208425 Correlates of vitality in HIV+ adults: Perceived social support and life regard

Wednesday, November 11, 2009

Yen Nguyen , University of North Texas, Denton, TX
Chwee-Lye Chng, PhD , Kinesiology, Health Promotion and Recreation, University of North Texas, Denton, TX
Mark A. Vosvick, PhD , Psychology, University of North Texas, Denton, TX
Marissa Perales , Psychology, University of North Texas, Denton, TX
HIV/AIDS can be physically and psychologically debilitating, undermining coping skills, and draining vitality (Harmon et al., 2008). Higher levels of social support are associated with higher vitality in HIV populations (Winterling et al., 2007). Additionally, having meaning in life can contribute to vitality (Eller et al., 2007). Lazarus and Folkman's (1984) coping deficit theory suggests that how we appraise stress (via life regard) and how we use environmental resources (via social support) could influence how we manage HIV (via vitality). We hypothesized that HIV+ adults with higher levels of social support and life regard will correspondingly report higher levels of vitality. A sample of 63 HIV+ adults recruited from an AIDS Service Organization in Dallas (48% women; 62% African-American) completed the Vitality subscale (α = 0.78) of the Medical Outcome Survey–HIV (MOS-HIV; Ware, 1986), the Multidimensional Scale of Perceived Social Support (MSPSS; Zimet et al.,1988; α=0.85-0.88), and the Life Regard Index-Revised (LRIR; Lyon, 2001; α=0.79-0.86).

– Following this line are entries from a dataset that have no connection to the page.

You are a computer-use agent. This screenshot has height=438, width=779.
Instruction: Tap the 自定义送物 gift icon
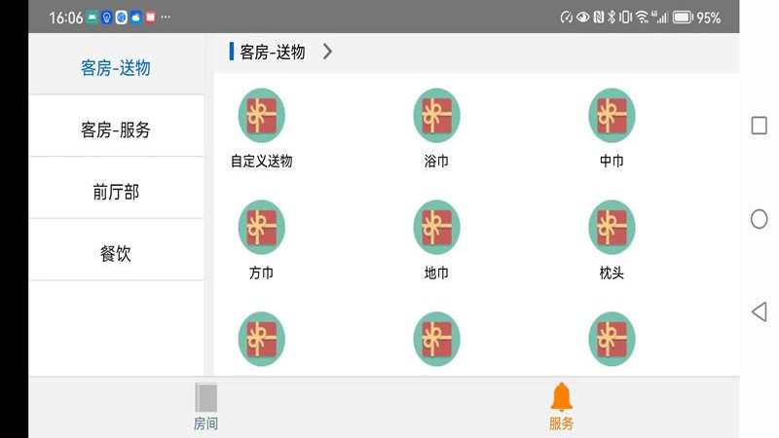pos(261,115)
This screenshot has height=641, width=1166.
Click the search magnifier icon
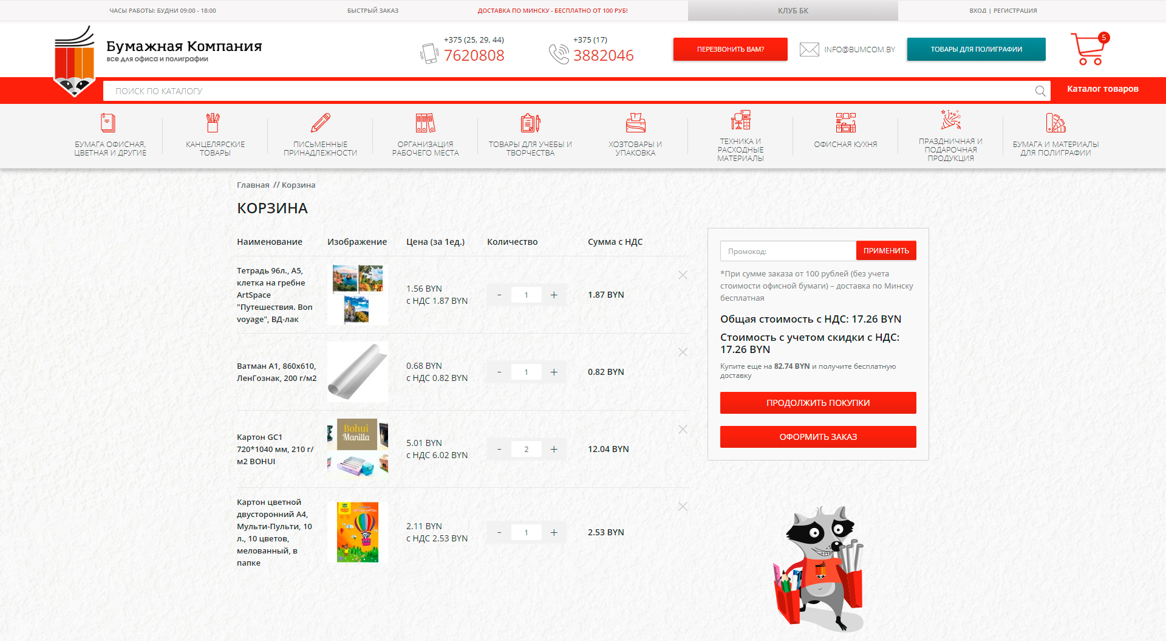pos(1040,91)
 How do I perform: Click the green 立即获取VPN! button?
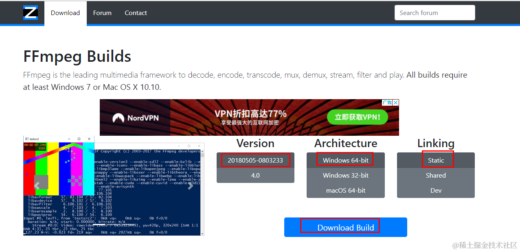point(357,117)
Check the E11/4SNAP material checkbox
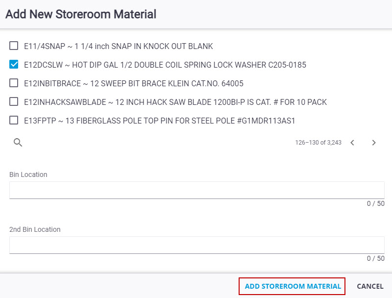The width and height of the screenshot is (392, 298). 14,46
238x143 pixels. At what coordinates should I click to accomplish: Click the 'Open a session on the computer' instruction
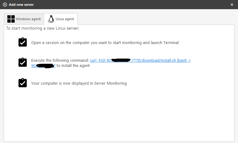(105, 42)
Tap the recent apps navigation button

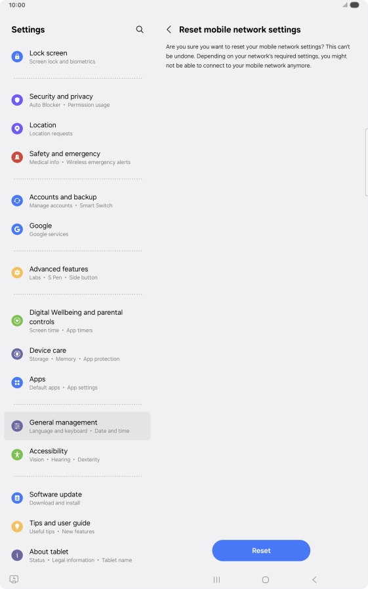pos(216,580)
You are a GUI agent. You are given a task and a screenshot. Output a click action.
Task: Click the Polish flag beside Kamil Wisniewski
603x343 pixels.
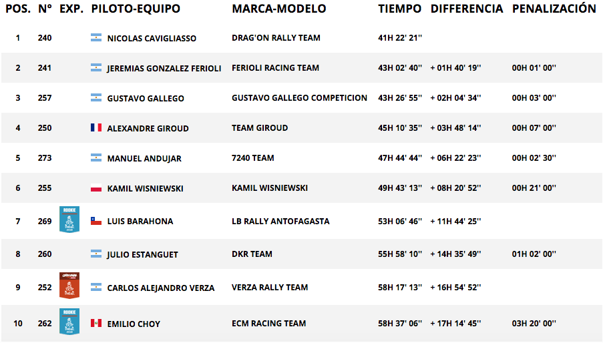(x=96, y=188)
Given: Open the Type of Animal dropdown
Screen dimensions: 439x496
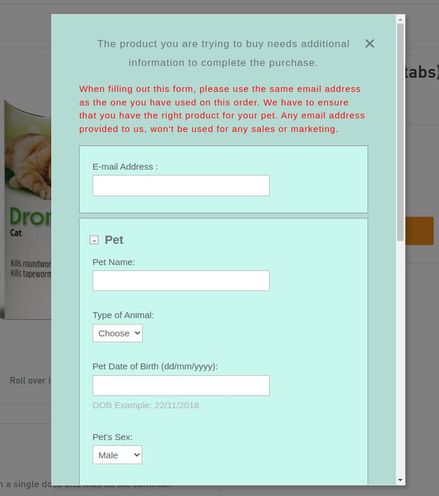Looking at the screenshot, I should 117,333.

A linear regression analysis supported our hypothesis that social support (t=2.1, β=0.21, p=.05), and life regard (t=5.7, β=0.04, p=.001) were significantly associated with vitality, accounting for 40% of the variance in our model (Adj. R2=0.40, F(5,57)=9.33, p=.001). Multicollinearity was not found in our model. Interventions that target vitality and fatigue in HIV populations must address both social support and life regard as they also contribute to the overall quality of life of persons living with HIV.

Learning Objectives:
Evaluate the significance of social support, life regard, and vitality in HIV+ adults.

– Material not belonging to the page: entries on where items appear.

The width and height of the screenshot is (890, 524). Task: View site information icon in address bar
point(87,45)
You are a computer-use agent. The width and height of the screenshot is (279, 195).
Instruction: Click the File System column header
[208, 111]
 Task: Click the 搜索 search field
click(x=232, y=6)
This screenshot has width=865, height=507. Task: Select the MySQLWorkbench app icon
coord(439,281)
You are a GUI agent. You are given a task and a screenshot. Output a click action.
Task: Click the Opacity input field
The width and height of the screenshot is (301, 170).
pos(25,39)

Presenting author's disclosure statement:

Qualified on the content I am responsible for because: I am involved in this research and analyzed the data as a member of Center for Psychosocial Health (University of North Texas).
Any relevant financial relationships? No

I agree to comply with the American Public Health Association Conflict of Interest and Commercial Support Guidelines, and to disclose to the participants any off-label or experimental uses of a commercial product or service discussed in my presentation.